(Dataset rows)
**********

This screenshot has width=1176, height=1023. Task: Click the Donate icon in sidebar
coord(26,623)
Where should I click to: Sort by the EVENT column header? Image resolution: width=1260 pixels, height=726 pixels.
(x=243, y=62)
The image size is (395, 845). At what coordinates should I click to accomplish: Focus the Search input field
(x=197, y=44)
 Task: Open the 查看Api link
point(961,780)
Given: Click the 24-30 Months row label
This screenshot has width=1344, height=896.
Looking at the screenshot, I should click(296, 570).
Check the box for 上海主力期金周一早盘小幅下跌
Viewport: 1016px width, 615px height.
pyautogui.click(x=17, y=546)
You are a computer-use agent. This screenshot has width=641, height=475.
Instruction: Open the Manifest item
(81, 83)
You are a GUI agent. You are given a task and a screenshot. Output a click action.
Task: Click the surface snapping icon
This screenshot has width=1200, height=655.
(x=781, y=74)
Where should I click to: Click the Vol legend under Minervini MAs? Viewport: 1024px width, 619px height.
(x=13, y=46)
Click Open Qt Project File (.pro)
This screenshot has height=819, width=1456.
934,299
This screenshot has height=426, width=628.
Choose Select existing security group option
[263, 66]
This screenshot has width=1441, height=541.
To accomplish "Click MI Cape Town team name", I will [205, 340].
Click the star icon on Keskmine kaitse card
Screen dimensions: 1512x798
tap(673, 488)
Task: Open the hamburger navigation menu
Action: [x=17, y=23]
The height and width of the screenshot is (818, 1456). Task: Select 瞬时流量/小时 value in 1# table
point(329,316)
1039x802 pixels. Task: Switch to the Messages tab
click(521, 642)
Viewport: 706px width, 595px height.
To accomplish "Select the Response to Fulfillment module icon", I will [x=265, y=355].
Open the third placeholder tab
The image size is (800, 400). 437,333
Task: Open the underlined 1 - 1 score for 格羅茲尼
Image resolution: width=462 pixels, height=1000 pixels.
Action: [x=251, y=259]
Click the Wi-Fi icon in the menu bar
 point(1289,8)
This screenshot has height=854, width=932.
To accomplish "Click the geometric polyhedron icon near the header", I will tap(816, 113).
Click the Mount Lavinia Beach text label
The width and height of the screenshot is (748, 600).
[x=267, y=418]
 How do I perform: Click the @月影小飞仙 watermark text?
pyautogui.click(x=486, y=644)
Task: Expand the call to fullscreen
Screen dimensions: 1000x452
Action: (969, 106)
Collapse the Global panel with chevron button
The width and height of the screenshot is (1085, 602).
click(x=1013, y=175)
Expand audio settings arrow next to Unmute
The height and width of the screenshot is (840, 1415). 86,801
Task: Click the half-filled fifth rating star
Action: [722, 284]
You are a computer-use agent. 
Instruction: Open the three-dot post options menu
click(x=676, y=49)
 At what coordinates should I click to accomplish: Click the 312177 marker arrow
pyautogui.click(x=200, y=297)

**********

AIM ::
Arrange every line of the records above as a JSON list of strings, one string per line, skipping any blank lines.

RESPONSE TO THE TASK ::
[
  "This screenshot has width=1176, height=1023. Task: Click the Donate icon in sidebar",
  "coord(26,623)",
  "Where should I click to: Sort by the EVENT column header? Image resolution: width=1260 pixels, height=726 pixels.",
  "(x=243, y=62)",
  "The image size is (395, 845). At what coordinates should I click to accomplish: Focus the Search input field",
  "(x=197, y=44)",
  " Task: Open the 查看Api link",
  "point(961,780)",
  "Given: Click the 24-30 Months row label",
  "This screenshot has width=1344, height=896.",
  "Looking at the screenshot, I should click(296, 570).",
  "Check the box for 上海主力期金周一早盘小幅下跌",
  "Viewport: 1016px width, 615px height.",
  "pyautogui.click(x=17, y=546)",
  "You are a computer-use agent. This screenshot has width=641, height=475.",
  "Instruction: Open the Manifest item",
  "(81, 83)",
  "You are a GUI agent. You are given a task and a screenshot. Output a click action.",
  "Task: Click the surface snapping icon",
  "This screenshot has width=1200, height=655.",
  "(x=781, y=74)",
  "Where should I click to: Click the Vol legend under Minervini MAs? Viewport: 1024px width, 619px height.",
  "(x=13, y=46)",
  "Click Open Qt Project File (.pro)",
  "This screenshot has height=819, width=1456.",
  "934,299",
  "This screenshot has height=426, width=628.",
  "Choose Select existing security group option",
  "[263, 66]",
  "This screenshot has width=1441, height=541.",
  "To accomplish \"Click MI Cape Town team name\", I will [205, 340].",
  "Click the star icon on Keskmine kaitse card",
  "Screen dimensions: 1512x798",
  "tap(673, 488)",
  "Task: Open the hamburger navigation menu",
  "Action: [x=17, y=23]",
  "The height and width of the screenshot is (818, 1456). Task: Select 瞬时流量/小时 value in 1# table",
  "point(329,316)",
  "1039x802 pixels. Task: Switch to the Messages tab",
  "click(521, 642)",
  "Viewport: 706px width, 595px height.",
  "To accomplish \"Select the Response to Fulfillment module icon\", I will [x=265, y=355].",
  "Open the third placeholder tab",
  "The image size is (800, 400). 437,333",
  "Task: Open the underlined 1 - 1 score for 格羅茲尼",
  "Image resolution: width=462 pixels, height=1000 pixels.",
  "Action: [x=251, y=259]",
  "Click the Wi-Fi icon in the menu bar",
  " point(1289,8)",
  "This screenshot has height=854, width=932.",
  "To accomplish \"Click the geometric polyhedron icon near the header\", I will tap(816, 113).",
  "Click the Mount Lavinia Beach text label",
  "The width and height of the screenshot is (748, 600).",
  "[x=267, y=418]",
  " How do I perform: Click the @月影小飞仙 watermark text?",
  "pyautogui.click(x=486, y=644)",
  "Task: Expand the call to fullscreen",
  "Screen dimensions: 1000x452",
  "Action: (969, 106)",
  "Collapse the Global panel with chevron button",
  "The width and height of the screenshot is (1085, 602).",
  "click(x=1013, y=175)",
  "Expand audio settings arrow next to Unmute",
  "The height and width of the screenshot is (840, 1415). 86,801",
  "Task: Click the half-filled fifth rating star",
  "Action: [722, 284]",
  "You are a computer-use agent. ",
  "Instruction: Open the three-dot post options menu",
  "click(x=676, y=49)",
  " At what coordinates should I click to accomplish: Click the 312177 marker arrow",
  "pyautogui.click(x=200, y=297)"
]